## Problem statement
Please continue the blog post on Assyrian and Babylonian kingship and gods, not the listing that follows it, from its last line.

A previous blog once pointed to the cult of Anshar. The Assyrians promulgated this as the "original" name for their totem Asshur - Anshar was universalist. Certainly once they started moving their capitol around, to Dar-Sharrukin and Nineveh (now Mosul), it made sense. But then the Assyrians lost.
Michael C A Macdonald, mostly known for Arabic linguistics alongside Ahmad al-Jallad, has been linking a series of papers by Paul-Alain Beaulieu. These papers track Late Babylonian typoi. They sketch out, between them, Mesopotamian royal attempts to coöpt Assyrian universalism.
In "Official and Vernacular Languages", Beaulieu points out that as Assyria grew, the peoples their imperium grew into tended Semitic. The Neo-Assyrian language, although a vital one, was weak in literature and unspoken outside the heartland. (Think of it as Portuguese, against the Latin of the Classical Babylonian from Hammurabi's time.) The strongest Semites were the Canaani offshoot along the Euphrates - called Aramaeans, sometimes theomorphised as "Amurru", sometimes called Chaldaean. The Babylonians themselves abandoned their ancestral tongue and switched to this Aramaic. This frustrated the Assyrian kings still speaking their daughter language. Later of course a Chaldaean clan took over Babylon's own palace.
Beaulieu in "Nabonidus the Mad King" sketches an attempt at a top-down revolution. Nabonidus proposed to make the moon the high god of Babylon. The Babylonians interpreted this as a neo-Ansharism, foreign to Babylonian ways, which of course it was. It further didn't help that the moon has always been interpreted with erratic behaviour and bloodletting, sometimes with disease, especially here lycanthropy. Beaulieu does try to salvage this king's contemporary image, that the chroniclers did not name him mad at the time. But for my part, I suspect the Book Of Daniel has it about right. If it barks and quacks like a madman . . .

## Stored data
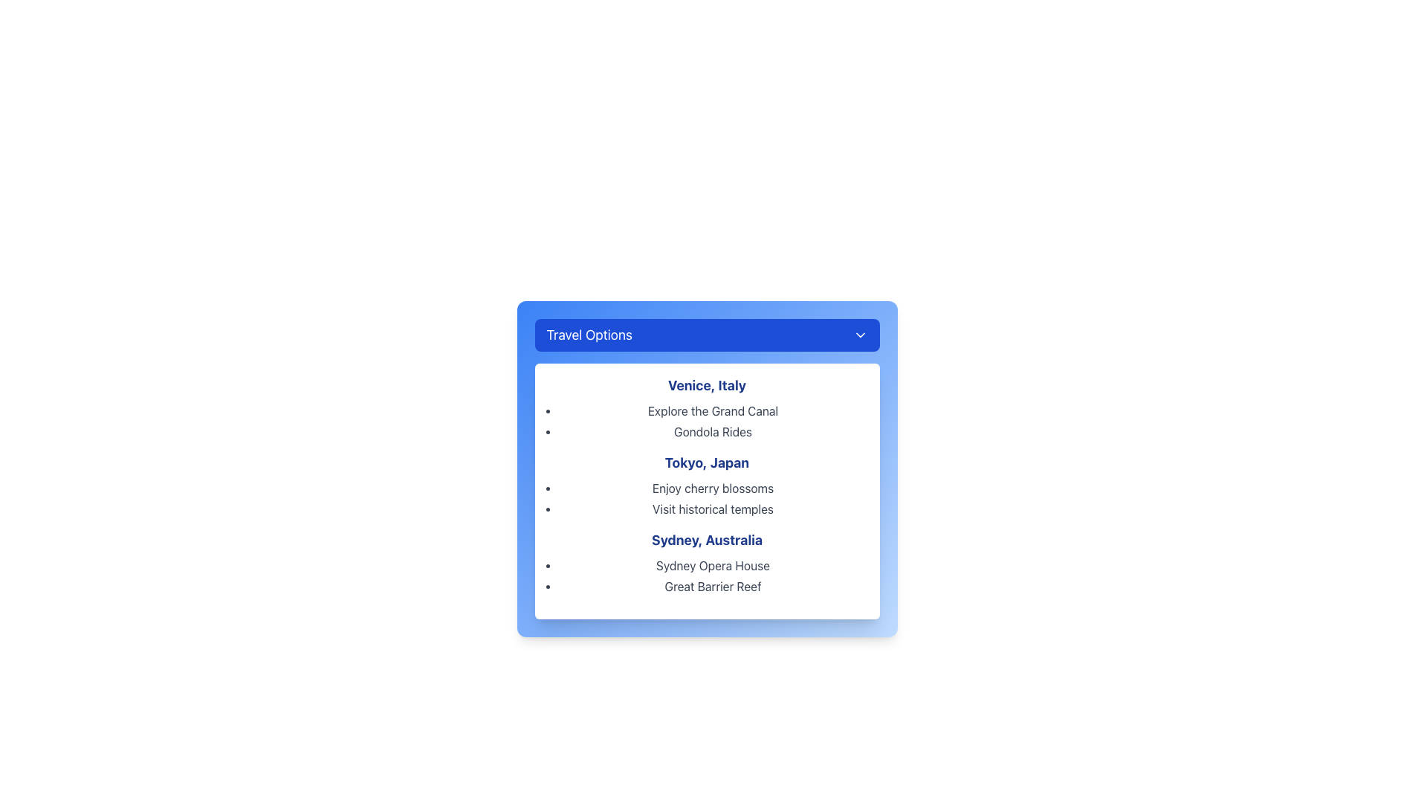  Describe the element at coordinates (712, 575) in the screenshot. I see `each attraction name listed under the 'Sydney, Australia' section, which is positioned directly below the blue, bold heading` at that location.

## Result for this exercise
Then there's "Yahwistic names". Fifth-century Babylon, when it was Persian-run, was diverse, and sported a "Judaeopolis" near Nippur. I figure - sure, we all knew that already. Of interest here is that Babylon, it seems, finally took universalism to heart. People quit putting "Bel" and "Nabu" in their names here, and used "Anu" instead. (Could they actually see Uranus in the heavens...?) Beaulieu sees the hand of Ahura Mazda, in the form of the Achaemenid monarchy. I don't say general "Persian" here on account that, after Cambyses, Babylon tried to rebel under a Nabuchadrezzar or two. And "middle of the fifth century" points to Artaxerxes I Longhand and/or late Xerxes.
All this, Beaulieu notes, has implications for the proposed dates of ideological Hebrew texts. If the text disdains the gods of heaven, it reacts to Fertile Crescent ideology with an especial eye toward the east. If it touts YHWH as Gott im Himmel, we've got the long hand of Ahasuerus. ("Ahasuerus" is Xerxes but his traits blend to Artaxerxes I.)